During the October 2004 AUSA Annual Meeting, Col. Pallotta expanded on his initial praise for the Block II technology integration effort. "The Block II aircraft, which is currently being fielded at Fort Hood, is actually in combat in Iraq today and has been very successful with the 1st of the 227th [1st Battalion, 227th Aviation Regiment]," he said. "We're continuing to field the Block II aircraft and will field a total of 217 of those before we move on to our Block III aircraft."
He continued, "Block II brings greater capability in situational awareness, digital messaging, digital maps, and enemy and friendly situational awareness on those maps, and it also brings the soldiers a fully recapitalized aircraft, other than with the M-TADS/PNVS system [modernized target acquisition and designation sight/pilot night vision sensor]. We're very proud of those [Block II] aircraft, and they're doing well."
The M-TADS system referenced by Pallotta is a nextgeneration day/night sensor. Developed as a joint Boeing and Lockheed Martin program under Team Apache Systems, M-TADS/PNVS provides advanced target acquisition/designation and night vision capabilities for U.S. Army Aviation using improved Arrowhead(TM) kits supplied by Lockheed Martin.
The Arrowhead modules, which will replace TADS/PNVS(TM) hardware using a field retrofit kit at the flight line, will provide safe flight in day, night or adverse weather.

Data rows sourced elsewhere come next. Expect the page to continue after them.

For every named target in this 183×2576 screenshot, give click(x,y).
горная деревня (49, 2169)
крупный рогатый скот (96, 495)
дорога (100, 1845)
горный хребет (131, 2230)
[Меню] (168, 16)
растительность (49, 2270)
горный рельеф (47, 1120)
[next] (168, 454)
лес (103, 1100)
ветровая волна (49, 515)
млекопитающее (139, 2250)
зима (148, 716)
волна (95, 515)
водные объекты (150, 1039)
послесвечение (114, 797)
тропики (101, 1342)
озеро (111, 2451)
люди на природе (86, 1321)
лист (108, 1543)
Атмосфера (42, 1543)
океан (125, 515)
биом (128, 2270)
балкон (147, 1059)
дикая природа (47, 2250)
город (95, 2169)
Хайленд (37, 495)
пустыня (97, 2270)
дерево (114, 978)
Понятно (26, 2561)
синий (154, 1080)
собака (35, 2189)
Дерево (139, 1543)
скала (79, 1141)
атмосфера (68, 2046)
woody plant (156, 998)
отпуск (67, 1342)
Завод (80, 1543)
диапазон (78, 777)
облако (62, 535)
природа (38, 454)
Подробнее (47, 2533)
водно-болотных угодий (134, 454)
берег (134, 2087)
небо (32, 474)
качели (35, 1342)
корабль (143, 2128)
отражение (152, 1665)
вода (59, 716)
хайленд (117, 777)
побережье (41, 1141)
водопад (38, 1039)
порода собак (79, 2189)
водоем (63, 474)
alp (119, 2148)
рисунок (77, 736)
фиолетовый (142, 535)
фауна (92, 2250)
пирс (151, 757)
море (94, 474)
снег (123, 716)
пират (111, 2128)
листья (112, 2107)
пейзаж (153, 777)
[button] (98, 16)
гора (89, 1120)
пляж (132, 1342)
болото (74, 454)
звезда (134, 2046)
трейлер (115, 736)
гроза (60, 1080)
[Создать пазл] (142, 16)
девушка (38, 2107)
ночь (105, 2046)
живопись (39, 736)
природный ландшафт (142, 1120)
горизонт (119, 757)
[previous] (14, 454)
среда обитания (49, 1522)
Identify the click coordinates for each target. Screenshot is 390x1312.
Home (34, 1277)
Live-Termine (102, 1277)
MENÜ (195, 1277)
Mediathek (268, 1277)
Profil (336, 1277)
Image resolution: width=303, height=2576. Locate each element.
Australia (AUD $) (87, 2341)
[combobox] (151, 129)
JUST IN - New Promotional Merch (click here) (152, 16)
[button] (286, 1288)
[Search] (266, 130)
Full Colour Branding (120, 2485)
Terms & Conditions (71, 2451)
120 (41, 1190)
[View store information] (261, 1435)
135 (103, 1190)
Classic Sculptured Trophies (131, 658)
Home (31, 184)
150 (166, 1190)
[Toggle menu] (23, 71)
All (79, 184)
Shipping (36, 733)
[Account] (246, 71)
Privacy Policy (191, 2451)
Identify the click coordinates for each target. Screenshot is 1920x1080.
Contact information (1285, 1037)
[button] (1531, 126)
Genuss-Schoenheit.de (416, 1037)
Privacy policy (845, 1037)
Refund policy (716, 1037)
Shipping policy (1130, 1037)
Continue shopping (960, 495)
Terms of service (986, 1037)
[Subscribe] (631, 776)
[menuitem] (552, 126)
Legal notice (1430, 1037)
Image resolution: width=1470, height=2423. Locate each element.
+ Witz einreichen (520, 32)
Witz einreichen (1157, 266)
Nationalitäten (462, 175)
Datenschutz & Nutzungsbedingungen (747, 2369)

The upgraded system logged its first flight aboard an Apache Longbow in early November 2003 with the Army first unit equipped projected for June 2005.
In addition to significant performance improvements, Arrowhead will improve reliability by over 150 percent, cut maintenance actions by nearly 60 percent and reduce field maintenance to two levels-achieving a savings that approaches $1 billion in Army operation and support costs over the 20-year system life.
This type of synergy between new technologies and resulting maintenance benefits was another point of emphasis by the Army's Apache project manager at the recent AUSA Annual Meeting.
"Besides adding greater capability, we always try to reduce the maintenance burden on the soldier and to reduce the ownership costs of this aircraft," Pallotta said. "Because that's always been something that was 'stuck in our eye' back in the 1990s, we've done a lot to bring things down, and the recapitalization program is a major player in that, as well as the remanufacture line," he added.
"As of the first of September, we changed the phase interval on the aircraft from 250 hours to 500 hours," he explained. "We also changed the lO-hour/14-day inspection to a 25-hour/14-day inspection. When you put those things out to the field you've just significantly reduced the maintenance burden on the soldiers out there. Because of the improvements we've had in the reliability of the aircraft, and because for the last three years we've been doing a study and analysis on all the different inspections on the aircraft, we've basically been able to eliminate a lot of inspections. We're able to do things smarter, but we've had a 'tiger team' kind of effort for the last two to three years. They've been working farther and farther down that road and eventually we were able to come to the conclusion that we can now double the interval, so that the soldiers have less of a maintenance burden. That was a very 'good news story' for everyone out in the field, and it covered both 'A' and 'D' model aircraft-and both varieties of 'D' models, both Block Is and Block Us."